[WORK INSTRUCTIONS]:
1. Copy word for word the passage of the Arthur Druey review between "Review by Ian" and "now lives there.", inclusive.
2. Pick up the Arthur Druey review where it ends and write the passage that follows.

[TEXT SECTION]:

Review by Ian Keogh
You can seemingly have it all in life, yet be consistently unsettled by the undercurrent of a yearning for something different. Such a person is Arthur Druey, the third generation of that name. He has a friendly, loving and attractive wife, and the family heritage, Colorado’s renowned Druey Marshmallow Company, and yet he’s not a happy man. When the opportunity arises to take a trip to Northern Italy in the company of his best buddy Ian, Arthur figures he’ll go a stage further and invite a visitor from his ancestral homeland in Switzerland. Shirley now lives there.
Swiss creator Cosey (Bernard Cosendai) builds a serene and composed picture of discontent. It’s not quite a mid-life crisis, but Arthur needs an escape, to view his dissatisfaction from a distance, and the buddy road-trip is the opportunity. He’s not quite a passive man, but secure in what he has, Arthur’s content to go with the flow. If the car crashes, so be it. Unable to make a family get together because he’s taken the canoe a little too far down the river, never mind. His is a ruminative existence with plenty of time to ponder the past.
Ian’s different. He’s a perpetual life and soul, and if fate has determined his living is earned as a vetinary dentist, it’s not a career that defines what he what is. Both of them are very keen to meet Shirley again, Arthur recalling glimpses of her showering through a keyhole, and teenage fumblings in the back of a car. Both of them have a very big surprise coming.

[GIVEN RECORDS]:
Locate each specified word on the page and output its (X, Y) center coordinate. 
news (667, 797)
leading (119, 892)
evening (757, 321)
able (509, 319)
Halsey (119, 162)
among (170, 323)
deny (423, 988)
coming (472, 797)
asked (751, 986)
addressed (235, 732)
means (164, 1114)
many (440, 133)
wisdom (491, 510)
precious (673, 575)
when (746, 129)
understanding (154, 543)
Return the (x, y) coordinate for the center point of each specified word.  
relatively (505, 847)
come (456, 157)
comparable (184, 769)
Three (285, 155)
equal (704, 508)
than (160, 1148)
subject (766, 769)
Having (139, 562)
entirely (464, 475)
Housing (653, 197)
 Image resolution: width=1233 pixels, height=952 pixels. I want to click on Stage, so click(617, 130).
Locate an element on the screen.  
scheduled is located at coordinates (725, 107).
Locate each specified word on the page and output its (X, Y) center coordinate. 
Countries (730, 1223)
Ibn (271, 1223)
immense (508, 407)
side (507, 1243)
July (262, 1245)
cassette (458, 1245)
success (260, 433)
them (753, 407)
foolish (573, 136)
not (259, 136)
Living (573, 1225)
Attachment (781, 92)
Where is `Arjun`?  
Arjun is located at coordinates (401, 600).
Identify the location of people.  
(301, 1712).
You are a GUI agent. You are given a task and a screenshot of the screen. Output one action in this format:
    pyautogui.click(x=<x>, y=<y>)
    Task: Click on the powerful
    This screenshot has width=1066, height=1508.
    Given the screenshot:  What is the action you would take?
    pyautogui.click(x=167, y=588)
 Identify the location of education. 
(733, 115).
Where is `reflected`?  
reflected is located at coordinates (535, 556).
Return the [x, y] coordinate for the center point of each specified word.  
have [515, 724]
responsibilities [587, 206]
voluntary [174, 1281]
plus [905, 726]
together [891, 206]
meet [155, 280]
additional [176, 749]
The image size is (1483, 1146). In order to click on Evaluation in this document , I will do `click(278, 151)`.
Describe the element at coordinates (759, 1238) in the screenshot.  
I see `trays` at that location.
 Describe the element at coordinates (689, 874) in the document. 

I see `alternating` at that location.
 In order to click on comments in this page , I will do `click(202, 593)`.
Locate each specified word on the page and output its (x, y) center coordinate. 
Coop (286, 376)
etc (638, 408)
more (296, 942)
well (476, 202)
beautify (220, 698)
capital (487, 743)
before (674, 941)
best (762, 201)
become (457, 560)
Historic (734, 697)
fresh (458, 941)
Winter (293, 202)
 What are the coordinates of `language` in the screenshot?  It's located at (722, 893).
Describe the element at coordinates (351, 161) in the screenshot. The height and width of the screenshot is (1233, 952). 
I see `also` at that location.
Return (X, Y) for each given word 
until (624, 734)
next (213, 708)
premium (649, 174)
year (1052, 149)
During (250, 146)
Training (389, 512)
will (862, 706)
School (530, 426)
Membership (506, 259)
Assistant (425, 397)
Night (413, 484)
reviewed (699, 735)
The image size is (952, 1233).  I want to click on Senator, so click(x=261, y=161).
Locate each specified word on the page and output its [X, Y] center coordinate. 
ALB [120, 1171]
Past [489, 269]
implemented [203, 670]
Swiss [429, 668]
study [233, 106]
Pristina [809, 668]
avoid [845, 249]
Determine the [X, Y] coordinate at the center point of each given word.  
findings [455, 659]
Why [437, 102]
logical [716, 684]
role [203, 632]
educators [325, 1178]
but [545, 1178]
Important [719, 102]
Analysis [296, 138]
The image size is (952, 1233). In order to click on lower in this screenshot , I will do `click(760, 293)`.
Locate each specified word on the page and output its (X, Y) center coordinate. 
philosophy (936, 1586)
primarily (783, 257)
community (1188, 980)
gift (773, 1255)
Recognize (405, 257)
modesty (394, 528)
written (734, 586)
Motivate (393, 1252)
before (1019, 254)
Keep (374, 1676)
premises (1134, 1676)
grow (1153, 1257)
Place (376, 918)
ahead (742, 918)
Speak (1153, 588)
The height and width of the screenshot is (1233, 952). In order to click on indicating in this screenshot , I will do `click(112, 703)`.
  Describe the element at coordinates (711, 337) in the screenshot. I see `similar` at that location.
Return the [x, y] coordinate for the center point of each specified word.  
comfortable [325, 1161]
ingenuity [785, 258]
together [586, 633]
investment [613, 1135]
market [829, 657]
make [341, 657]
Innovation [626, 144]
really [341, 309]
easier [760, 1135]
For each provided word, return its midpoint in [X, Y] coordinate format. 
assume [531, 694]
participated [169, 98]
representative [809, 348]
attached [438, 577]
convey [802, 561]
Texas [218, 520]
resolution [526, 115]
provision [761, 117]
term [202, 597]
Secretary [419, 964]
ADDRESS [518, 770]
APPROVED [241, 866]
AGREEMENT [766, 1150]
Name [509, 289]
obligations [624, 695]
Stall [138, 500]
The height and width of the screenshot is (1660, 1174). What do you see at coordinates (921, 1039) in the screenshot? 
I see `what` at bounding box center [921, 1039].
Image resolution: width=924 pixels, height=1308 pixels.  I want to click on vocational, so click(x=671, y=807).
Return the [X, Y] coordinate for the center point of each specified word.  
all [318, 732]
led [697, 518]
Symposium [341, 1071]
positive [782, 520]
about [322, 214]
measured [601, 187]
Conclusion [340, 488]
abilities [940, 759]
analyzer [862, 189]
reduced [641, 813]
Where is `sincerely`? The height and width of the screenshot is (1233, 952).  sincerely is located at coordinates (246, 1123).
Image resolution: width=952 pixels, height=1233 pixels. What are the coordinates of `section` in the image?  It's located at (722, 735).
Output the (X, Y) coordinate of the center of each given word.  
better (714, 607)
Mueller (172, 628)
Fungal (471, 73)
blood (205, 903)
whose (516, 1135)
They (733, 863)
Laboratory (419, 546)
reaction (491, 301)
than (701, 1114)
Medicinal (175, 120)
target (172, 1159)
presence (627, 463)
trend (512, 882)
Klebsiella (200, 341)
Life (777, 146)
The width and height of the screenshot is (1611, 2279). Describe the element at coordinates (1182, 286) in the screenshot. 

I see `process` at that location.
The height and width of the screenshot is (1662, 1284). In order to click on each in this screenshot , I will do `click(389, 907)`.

[RESPONSES TO THE TASKS]:
1.
Review by Ian Keogh
You can seemingly have it all in life, yet be consistently unsettled by the undercurrent of a yearning for something different. Such a person is Arthur Druey, the third generation of that name. He has a friendly, loving and attractive wife, and the family heritage, Colorado’s renowned Druey Marshmallow Company, and yet he’s not a happy man. When the opportunity arises to take a trip to Northern Italy in the company of his best buddy Ian, Arthur figures he’ll go a stage further and invite a visitor from his ancestral homeland in Switzerland. Shirley now lives there.

2.
This contemplative meander around past and present is finely observed. Arthur and Ian are comprehensively conveyed as best buddies, and their company is enjoyable, while Cosey’s plot segues together beautifully, setting up volume two very nicely indeed, despite one element that doesn’t ring true. A Cambodian orphan Keo is also involved, and while it’s understandable that either author or translator doesn’t want to bother with patronising fractured English, she’s characterised as incredibly self-aware and with a psychological insight and accompanying vocabulary well beyond her years. This is only in the closing pages, so barely impacts on what’s otherwise a very well considered journey.
Cosey’s art is the equal of his script. He’s able to indulge with pastoral landscapes, decorative rural Italian towns and other locations best concealed. The illustration is never flashy, always serving the story, and despite Arthur’s reflective mood there are probably more smiling people to be found within these pages than in most graphic novels. This is all within compact and effective linework that reveals its secrets on close inspection.
Sadly now long out of print, it really does beg a new edition combining both volumes.